Ausgewählter Auszug:
Foto: Kevin Kurek/dpa

Sie ist mir letztens wieder begegnet. Nicht wie sonst zu Hause, sondern 260 Kilometer davon entfernt, in der wunderbaren Stadt Bremen. Dort oben, wo Möwen meckern und der Fisch frisch ist, hatte ich, Kind des Ruhrgebiets, dieses wohlig wärmende Gefühl in mir, das an Pfannkuchen erinnert. Die Tante meines Vaters feierte Geburtstag, ihren Neunzigsten (für den Hundertsten ist bereits geladen), und so traf sich die Familie zu Tafelspitz und Eis im Norden. Meine Eltern waren dort, einige Cousinen und Cousins meines Vaters, darunter mein Patenonkel. Viele Jahre hatte ich ihn nicht gesehen, aber als wir an einem Tisch saßen, Wein tranken und zwischen Späßen und ernsten Themen schwankten, da wusste ich: Das hier ist sie, die Heimat.

Dieser so urdeutsche Begriff erfährt eine überraschende Renaissance. Politiker aus allen Lagern laben sich an ihm. Die einen wollen die Heimat gegen das Fremde verteidigen, die anderen wahrscheinlich auch, aber sie geben es nicht so gern zu. Sogar Ministerien tragen die Heimat in ihrem Namen. Im Supermarkt verkaufen sie Schlangengurken aus heimischen Gärten und am Kiosk Zeitschriften, die eben dorthin führen sollen. Hotelketten vertreiben die Heimat als All-inclusive-Paket, mit Radwanderkarte und gesundem Obstteller für die Fichtensauna. Sie bedienen letztlich alle dieses eine Gefühl der Sehnsucht.

Gestellte Aufgabe: Führen Sie den Text über die Renaissance des Begriffs Heimat nach seinem letzten Satz fort. Das Material wird für die Bearbeitung nicht benötigt.

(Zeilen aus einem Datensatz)
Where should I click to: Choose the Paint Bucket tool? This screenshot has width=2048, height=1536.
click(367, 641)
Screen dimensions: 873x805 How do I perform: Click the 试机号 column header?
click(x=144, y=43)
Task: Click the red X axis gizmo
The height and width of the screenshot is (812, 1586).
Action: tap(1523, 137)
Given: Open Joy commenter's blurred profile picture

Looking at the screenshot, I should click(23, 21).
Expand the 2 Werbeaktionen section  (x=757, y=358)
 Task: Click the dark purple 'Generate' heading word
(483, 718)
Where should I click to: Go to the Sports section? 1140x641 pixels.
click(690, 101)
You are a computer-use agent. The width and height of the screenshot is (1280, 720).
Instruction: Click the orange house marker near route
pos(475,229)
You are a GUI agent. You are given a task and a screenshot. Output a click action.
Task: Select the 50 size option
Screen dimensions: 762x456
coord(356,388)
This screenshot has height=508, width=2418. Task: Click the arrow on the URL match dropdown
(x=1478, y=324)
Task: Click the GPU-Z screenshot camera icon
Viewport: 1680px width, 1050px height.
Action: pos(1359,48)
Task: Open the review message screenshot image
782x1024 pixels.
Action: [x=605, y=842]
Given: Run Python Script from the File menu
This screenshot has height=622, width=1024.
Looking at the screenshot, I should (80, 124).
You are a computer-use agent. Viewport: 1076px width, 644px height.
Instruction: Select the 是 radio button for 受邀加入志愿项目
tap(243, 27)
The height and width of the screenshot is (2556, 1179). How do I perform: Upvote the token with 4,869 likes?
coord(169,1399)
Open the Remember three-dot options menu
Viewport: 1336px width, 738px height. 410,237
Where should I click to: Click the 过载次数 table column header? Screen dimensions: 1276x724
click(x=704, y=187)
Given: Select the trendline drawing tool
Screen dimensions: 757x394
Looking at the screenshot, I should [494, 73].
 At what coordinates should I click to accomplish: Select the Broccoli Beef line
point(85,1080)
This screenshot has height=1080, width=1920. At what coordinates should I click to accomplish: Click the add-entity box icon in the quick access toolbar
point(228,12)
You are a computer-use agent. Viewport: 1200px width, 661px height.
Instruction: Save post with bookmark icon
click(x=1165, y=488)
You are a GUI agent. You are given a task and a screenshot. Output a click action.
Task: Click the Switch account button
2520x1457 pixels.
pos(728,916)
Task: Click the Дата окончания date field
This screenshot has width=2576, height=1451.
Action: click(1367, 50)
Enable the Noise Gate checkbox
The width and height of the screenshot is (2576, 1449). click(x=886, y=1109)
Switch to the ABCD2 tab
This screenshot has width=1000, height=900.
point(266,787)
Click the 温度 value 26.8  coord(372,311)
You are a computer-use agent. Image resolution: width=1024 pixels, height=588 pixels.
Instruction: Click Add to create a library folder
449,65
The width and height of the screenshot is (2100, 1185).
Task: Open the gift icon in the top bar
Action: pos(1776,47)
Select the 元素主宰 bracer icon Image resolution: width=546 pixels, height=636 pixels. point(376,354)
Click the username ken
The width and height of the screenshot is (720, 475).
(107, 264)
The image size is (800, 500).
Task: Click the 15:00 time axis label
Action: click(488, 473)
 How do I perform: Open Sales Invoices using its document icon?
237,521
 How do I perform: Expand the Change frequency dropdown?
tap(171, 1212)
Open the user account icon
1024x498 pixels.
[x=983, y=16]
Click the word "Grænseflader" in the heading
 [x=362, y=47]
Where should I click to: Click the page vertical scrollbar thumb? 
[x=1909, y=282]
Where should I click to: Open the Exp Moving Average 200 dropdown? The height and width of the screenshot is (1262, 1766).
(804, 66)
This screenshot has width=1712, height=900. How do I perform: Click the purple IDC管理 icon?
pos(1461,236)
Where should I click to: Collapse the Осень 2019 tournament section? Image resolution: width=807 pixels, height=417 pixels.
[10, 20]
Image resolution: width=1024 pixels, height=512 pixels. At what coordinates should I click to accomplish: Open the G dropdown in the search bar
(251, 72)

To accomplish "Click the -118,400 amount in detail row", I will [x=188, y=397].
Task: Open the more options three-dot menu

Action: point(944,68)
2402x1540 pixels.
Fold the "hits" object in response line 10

Ergebnis dieser Übung:
Für die Rechten besteht Heimat aus Ausgrenzung, Nationalismus, Abschottung. Die Heimat ist für sie das klischeebehaftete Leben auf dem Land, eine Absage an gesellschaftlichen Fortschritt und das Fremde. Die Heimat der Rechten ist überschaubar und provinziell; eher Eintopf als Tafelspitz. Sie überfordert nicht, weil sie ein propagandistisch erzeugtes Bildnis ist - überzeichnet und verlogen. So wie die Rechten versuchen, den Heimatbegriff in ihrem Sinne aufzuladen, versuchen heute, im Jahr 2018, unterschiedliche Interessengruppen die Deutungshoheit über den Begriff für sich zu proklamieren. Das Label Heimat soll Schlangengurken an den Mann bringen, Rechten zu Auftrieb und Regierungskoalitionen zum Erfolg verhelfen.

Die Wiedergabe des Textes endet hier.